[jira] [Commented] (TIKA-1691) Apache Tika for enabling metadata interoperability

Giuseppe Totaro (JIRA) Wed, 22 Jul 2015 16:43:29 -0700

    [ 
https://issues.apache.org/jira/browse/TIKA-1691?page=com.atlassian.jira.plugin.system.issuetabpanels:comment-tabpanel&focusedCommentId=14637930#comment-14637930
 ]


Giuseppe Totaro commented on TIKA-1691:
---------------------------------------

Hello [~gagravarr],

your feedback is very much appreciated. I believe that providing metadata 
mapping on the getter side is a great idea. However, I will try to clarify my 
proposal below by reporting two (high-level) use cases.

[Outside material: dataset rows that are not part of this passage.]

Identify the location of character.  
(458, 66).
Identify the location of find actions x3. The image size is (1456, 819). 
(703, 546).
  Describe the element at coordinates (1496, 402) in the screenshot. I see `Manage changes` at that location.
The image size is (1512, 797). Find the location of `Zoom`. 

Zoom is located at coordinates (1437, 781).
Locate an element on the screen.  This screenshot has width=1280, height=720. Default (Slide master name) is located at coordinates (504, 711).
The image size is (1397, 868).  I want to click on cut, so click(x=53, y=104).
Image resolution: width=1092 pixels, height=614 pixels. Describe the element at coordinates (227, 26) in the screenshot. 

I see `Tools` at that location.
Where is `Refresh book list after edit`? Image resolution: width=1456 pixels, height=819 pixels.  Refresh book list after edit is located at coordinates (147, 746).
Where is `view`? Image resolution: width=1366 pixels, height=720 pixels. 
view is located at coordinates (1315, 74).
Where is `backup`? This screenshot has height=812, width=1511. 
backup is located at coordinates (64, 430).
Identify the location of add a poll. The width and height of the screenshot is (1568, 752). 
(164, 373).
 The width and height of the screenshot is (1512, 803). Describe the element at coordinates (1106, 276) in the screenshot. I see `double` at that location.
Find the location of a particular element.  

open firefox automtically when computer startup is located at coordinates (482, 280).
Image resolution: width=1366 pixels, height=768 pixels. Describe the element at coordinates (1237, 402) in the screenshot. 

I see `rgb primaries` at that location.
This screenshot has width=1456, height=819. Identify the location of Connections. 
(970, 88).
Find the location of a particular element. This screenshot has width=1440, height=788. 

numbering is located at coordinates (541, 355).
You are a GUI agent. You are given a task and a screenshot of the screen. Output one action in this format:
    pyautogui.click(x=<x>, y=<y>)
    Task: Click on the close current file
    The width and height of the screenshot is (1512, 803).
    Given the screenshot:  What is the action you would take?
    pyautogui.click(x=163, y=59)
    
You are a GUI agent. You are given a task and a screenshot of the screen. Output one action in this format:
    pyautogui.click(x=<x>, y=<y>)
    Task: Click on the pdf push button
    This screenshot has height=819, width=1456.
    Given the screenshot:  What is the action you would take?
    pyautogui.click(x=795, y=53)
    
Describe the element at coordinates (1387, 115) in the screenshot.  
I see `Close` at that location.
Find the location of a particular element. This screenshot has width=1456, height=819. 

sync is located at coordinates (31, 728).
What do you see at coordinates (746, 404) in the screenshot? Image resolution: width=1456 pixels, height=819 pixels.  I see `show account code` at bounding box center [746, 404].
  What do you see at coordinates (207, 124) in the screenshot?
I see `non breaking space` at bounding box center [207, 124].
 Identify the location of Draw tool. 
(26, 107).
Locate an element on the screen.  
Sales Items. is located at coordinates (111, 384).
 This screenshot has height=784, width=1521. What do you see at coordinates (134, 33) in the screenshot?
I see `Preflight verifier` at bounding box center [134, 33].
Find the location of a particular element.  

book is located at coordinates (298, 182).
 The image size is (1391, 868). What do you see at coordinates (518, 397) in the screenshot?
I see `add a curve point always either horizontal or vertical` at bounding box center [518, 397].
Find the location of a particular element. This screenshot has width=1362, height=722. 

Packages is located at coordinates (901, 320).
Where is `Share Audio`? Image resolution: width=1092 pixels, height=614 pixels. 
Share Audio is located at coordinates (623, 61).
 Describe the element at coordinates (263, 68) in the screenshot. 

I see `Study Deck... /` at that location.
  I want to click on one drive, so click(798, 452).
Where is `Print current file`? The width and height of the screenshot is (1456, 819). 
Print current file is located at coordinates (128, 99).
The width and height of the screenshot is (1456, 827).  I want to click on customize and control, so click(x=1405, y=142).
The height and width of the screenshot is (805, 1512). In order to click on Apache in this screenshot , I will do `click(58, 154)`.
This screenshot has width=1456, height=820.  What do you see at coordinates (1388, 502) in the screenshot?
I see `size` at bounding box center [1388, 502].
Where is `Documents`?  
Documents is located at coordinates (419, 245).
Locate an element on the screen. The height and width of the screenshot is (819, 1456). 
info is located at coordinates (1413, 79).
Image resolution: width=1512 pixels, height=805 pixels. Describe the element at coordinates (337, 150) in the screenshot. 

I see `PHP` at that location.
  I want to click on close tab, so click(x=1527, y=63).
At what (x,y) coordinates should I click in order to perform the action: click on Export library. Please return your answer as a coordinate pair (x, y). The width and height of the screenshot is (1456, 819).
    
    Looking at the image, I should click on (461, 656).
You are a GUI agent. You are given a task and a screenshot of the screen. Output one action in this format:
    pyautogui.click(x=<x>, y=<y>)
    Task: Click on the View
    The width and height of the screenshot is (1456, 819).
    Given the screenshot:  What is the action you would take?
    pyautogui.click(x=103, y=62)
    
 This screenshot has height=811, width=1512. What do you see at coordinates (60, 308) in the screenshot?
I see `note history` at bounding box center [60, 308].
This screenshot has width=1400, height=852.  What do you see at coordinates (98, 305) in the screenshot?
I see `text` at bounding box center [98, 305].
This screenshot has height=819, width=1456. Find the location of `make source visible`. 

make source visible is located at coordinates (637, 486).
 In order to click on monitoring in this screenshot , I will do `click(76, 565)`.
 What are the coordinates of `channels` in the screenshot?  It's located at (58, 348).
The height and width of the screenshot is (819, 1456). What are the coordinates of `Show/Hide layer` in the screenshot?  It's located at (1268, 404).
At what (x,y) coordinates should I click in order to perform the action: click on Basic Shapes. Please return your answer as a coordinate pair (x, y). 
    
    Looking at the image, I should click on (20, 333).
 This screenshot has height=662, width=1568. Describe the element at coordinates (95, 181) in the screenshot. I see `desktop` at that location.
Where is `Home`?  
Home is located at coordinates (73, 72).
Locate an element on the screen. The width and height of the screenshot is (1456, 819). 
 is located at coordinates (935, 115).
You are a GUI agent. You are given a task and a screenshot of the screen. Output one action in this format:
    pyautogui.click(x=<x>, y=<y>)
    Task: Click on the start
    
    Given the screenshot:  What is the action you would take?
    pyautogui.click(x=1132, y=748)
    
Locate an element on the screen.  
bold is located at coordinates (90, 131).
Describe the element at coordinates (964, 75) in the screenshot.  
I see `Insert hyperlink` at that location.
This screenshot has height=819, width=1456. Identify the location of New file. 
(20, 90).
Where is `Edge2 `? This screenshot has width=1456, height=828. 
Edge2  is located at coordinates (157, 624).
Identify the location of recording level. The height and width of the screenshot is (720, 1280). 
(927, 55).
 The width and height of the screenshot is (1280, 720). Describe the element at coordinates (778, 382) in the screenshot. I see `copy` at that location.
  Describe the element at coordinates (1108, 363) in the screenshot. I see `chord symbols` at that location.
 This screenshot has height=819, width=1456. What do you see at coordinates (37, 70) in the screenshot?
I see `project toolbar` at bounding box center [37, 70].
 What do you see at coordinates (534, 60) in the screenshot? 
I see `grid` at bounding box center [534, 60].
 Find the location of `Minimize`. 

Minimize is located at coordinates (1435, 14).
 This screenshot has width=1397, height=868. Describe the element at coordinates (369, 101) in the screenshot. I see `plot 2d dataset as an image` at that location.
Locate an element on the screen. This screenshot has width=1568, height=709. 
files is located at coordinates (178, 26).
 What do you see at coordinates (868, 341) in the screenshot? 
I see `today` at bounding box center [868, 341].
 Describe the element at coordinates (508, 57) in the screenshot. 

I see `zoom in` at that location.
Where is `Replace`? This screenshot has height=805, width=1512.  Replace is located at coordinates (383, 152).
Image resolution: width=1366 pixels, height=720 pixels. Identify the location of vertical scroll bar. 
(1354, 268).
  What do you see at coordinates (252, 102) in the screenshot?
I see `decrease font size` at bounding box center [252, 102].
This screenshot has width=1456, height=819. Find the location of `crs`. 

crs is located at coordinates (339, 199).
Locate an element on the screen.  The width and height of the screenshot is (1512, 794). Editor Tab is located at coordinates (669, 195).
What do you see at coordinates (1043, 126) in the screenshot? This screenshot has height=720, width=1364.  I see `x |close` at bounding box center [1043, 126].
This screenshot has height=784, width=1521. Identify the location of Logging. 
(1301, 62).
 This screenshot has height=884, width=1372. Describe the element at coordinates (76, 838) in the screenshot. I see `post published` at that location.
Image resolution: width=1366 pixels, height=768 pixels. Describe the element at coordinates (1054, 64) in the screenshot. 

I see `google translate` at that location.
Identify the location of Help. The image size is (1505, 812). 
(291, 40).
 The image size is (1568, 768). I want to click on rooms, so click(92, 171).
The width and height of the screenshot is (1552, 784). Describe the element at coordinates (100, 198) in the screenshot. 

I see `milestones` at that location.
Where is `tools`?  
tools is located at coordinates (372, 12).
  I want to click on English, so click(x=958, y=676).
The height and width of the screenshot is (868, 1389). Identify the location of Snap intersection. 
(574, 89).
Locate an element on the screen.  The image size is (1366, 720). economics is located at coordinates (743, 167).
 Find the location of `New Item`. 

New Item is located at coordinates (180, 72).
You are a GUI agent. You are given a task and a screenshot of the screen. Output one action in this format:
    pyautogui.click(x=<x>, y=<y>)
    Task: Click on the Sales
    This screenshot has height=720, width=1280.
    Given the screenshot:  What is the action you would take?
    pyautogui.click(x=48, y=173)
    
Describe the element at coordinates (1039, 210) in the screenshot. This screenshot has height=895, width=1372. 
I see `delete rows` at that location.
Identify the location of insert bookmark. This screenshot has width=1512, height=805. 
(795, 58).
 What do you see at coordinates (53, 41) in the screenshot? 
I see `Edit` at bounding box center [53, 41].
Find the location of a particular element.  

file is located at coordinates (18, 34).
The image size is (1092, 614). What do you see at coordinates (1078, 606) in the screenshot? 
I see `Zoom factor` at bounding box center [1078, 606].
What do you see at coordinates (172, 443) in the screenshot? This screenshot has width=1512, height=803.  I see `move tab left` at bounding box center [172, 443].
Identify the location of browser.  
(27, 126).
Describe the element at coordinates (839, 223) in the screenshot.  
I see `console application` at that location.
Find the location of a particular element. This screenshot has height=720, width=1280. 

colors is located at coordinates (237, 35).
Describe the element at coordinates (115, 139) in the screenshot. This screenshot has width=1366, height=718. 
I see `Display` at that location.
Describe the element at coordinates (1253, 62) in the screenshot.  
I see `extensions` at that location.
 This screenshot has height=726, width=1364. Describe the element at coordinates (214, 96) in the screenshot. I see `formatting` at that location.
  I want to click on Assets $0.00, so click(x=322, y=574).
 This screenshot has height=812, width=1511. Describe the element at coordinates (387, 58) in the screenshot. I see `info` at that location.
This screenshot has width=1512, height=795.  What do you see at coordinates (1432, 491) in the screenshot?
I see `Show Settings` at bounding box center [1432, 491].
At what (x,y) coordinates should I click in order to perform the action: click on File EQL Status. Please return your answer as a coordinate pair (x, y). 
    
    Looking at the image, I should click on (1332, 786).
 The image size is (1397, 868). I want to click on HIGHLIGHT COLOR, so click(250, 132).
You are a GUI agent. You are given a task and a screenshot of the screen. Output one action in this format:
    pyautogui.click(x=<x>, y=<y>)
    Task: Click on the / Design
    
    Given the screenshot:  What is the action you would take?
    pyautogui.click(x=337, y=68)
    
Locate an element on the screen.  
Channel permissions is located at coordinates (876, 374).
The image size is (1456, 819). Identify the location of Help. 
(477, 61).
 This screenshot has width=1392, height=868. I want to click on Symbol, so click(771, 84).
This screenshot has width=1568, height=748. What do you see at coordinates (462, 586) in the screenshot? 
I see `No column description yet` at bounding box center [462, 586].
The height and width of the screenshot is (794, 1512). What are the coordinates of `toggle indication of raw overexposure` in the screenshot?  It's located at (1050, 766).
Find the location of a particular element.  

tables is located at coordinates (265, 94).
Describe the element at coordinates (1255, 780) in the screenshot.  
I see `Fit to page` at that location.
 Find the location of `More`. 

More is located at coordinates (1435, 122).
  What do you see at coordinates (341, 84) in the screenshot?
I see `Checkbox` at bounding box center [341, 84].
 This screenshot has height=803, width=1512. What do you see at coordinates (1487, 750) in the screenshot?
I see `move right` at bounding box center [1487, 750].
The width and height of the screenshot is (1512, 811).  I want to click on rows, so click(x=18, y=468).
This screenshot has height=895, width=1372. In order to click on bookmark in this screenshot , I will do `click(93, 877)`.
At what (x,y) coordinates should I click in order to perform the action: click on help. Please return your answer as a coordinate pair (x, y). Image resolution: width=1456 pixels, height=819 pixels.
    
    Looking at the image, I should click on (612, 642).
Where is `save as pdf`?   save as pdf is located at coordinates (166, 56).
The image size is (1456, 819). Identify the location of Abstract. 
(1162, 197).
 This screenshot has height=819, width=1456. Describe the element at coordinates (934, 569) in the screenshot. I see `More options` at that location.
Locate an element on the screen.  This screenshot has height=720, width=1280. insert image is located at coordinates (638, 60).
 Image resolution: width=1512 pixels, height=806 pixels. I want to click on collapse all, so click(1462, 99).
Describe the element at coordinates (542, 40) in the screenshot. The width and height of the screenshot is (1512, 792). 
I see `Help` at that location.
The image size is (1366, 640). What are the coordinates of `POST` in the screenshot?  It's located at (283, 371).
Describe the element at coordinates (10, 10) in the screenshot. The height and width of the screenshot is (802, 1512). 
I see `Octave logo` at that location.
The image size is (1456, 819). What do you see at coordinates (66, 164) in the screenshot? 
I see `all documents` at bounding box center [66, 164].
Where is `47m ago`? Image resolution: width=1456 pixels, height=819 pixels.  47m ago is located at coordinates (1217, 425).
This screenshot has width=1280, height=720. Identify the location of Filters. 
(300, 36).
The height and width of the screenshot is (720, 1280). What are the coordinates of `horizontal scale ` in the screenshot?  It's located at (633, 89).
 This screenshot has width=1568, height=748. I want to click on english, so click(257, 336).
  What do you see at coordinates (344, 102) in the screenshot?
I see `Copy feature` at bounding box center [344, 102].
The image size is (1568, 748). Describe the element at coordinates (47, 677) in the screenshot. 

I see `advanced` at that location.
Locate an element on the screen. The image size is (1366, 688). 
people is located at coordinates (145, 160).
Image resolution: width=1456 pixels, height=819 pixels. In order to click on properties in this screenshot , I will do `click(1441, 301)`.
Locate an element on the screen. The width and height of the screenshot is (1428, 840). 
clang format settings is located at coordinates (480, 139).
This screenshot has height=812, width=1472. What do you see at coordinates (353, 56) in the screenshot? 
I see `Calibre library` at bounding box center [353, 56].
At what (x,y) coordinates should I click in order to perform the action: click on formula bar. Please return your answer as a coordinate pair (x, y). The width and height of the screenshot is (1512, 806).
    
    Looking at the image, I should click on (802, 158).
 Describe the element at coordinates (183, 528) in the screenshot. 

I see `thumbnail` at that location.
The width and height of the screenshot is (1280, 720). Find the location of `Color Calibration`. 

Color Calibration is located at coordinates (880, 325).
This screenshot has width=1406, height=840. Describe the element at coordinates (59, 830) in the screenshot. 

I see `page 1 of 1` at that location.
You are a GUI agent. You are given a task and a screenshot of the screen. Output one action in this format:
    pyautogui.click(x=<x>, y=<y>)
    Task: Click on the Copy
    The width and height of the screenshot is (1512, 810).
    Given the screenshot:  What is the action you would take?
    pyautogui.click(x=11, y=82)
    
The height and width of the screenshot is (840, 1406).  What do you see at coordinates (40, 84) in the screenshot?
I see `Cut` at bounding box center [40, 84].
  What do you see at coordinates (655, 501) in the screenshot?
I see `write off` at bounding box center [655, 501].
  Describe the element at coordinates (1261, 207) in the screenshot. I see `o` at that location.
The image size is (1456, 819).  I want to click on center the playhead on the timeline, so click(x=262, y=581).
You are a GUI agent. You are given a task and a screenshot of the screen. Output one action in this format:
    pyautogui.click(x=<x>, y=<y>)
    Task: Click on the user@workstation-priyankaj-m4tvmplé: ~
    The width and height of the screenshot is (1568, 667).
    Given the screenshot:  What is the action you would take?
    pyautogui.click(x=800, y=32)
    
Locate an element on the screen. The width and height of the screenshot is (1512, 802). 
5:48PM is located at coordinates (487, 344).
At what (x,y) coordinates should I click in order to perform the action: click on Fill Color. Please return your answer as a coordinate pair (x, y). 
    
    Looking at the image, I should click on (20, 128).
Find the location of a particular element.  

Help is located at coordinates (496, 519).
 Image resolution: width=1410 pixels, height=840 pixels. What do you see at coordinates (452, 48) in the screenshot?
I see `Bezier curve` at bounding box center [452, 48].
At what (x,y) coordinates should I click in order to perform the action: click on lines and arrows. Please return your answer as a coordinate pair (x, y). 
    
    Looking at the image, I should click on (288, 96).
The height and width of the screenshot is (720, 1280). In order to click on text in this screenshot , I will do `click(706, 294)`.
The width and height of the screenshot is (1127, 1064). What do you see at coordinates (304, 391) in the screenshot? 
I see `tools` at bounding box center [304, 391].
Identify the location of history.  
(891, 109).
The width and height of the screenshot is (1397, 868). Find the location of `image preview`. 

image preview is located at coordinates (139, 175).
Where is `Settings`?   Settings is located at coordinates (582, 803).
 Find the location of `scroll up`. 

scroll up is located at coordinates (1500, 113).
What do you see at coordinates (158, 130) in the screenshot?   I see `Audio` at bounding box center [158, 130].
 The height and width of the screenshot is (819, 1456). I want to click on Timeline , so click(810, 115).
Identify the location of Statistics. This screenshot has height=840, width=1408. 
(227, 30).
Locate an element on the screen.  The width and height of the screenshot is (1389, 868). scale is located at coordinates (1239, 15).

As use case, we can consider the following:

We want to index both textual content and metadata from a heterogeneous set of 
digital documents, providing uniform access to the metadata properties 
extracted from files. Therefore, we want to allow users to submit search 
queries by using an end-user specific mediated schema.

We can summarize the use case above as follows:
# collect a huge amount of heterogeneous files (e.g., PDF, DOC, JPG, PPT, TXT, 
etc);
# extract both text and metadata from files by using Tika;
# map all metadata properties to a mediated schema that will be used for 
searching purposes;
# create an inverted index from the extracted contents;
# use the index in order to perform search queries based on metadata values.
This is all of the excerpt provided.